Remember, you can have an impact. Smarter decisions regarding our electrical use will affect our future.

Very Sincerely,

Brianna Baker & Kristofor Sellstrom

(Photo left: Brianna, Linda Bowden & Kristofor. Photo right: Kristofor & Brianna)

Tuesday, August 2, 2011

Coming Home

It's so very nice to be back in BTV! After a number of years away from home, the most recent decade spent in Bennington, I've returned to the historic family farmstead in Williston. My wife and two young children are settled in nicely and enjoying the wonders of country living. I look forward to bringing my love for the Lake Champlain basin and my experience with strategic thinking and non-profit management to my role as Director of Development and Community Relations of ECHO.

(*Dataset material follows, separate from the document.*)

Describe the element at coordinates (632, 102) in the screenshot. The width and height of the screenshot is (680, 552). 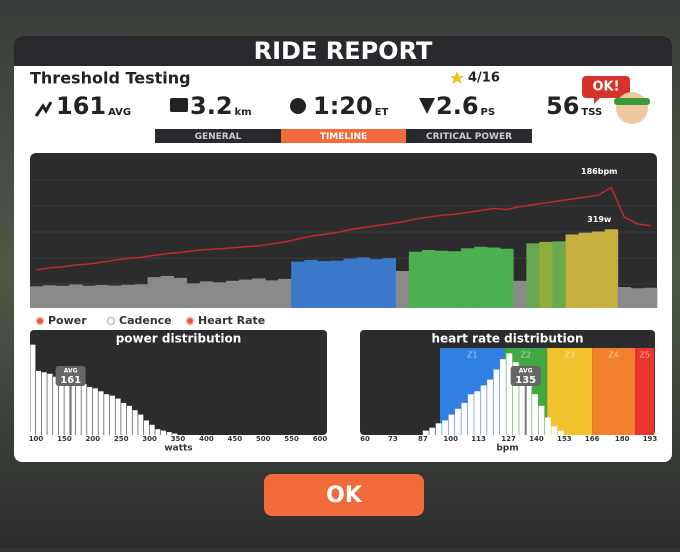
I see `avatar-glasses` at that location.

Generations of my family have called Vermont home - most of them living within the Lake Champlain Basin. My grandparents' camp on Malletts Bay transformed the summers of my youth into one big lake adventure. Now my children are experiencing that same wonder. In preparing for our move from Bennington to Williston I found a pond yacht made by my grandfather at age 10. Over the winter I hope to restore the yacht so that we can return it to Lake Champlain in the spring.

This landscape - this lake - this basin, are intertwined with all of our lives and define what it means to live here. I am very happy to have a hand in supporting ECHO, this wonderful institution that is the voice, the educational gateway, to Lake Champlain.